What you have to do:
Reproduce the lines of the data verbatim, starting with the line that contains "The width and height of the screenshot is (595, 474)." and continuing through the last line of the data.

Material provided:
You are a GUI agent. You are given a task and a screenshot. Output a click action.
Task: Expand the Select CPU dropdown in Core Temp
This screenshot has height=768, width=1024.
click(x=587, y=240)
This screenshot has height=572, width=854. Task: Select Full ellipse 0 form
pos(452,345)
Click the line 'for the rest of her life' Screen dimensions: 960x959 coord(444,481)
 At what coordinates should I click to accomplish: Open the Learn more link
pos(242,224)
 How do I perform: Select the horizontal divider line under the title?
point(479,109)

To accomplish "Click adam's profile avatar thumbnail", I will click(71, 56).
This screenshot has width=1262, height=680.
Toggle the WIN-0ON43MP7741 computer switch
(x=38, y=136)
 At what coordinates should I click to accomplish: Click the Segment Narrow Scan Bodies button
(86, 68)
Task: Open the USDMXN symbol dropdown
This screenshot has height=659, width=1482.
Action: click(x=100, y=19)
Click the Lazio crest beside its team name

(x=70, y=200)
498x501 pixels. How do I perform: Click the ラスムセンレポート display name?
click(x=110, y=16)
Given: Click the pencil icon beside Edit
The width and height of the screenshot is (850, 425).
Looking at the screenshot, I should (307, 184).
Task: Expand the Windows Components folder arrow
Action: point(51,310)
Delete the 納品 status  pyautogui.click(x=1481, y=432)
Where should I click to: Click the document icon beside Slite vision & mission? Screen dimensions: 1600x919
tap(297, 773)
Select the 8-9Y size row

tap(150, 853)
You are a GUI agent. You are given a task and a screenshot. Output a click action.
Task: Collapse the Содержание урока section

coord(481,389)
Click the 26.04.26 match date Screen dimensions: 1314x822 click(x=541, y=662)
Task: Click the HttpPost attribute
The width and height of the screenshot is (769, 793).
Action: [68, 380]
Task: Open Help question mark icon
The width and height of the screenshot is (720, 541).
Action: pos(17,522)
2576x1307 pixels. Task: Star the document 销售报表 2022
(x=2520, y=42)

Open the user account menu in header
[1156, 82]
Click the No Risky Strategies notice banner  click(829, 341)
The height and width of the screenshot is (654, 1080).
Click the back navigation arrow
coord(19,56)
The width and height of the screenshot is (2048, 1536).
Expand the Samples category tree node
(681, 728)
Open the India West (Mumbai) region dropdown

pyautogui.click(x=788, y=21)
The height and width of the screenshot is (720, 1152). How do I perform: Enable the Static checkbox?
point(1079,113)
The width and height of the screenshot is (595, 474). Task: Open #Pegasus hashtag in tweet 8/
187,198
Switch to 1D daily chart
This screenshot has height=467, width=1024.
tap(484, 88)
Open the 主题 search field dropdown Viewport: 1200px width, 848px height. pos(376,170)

Solution for this exercise:
The width and height of the screenshot is (595, 474). Task: Open #Pegasus hashtag in tweet 8/
187,198
Switch to 1D daily chart
This screenshot has height=467, width=1024.
tap(484, 88)
Open the 主题 search field dropdown Viewport: 1200px width, 848px height. pos(376,170)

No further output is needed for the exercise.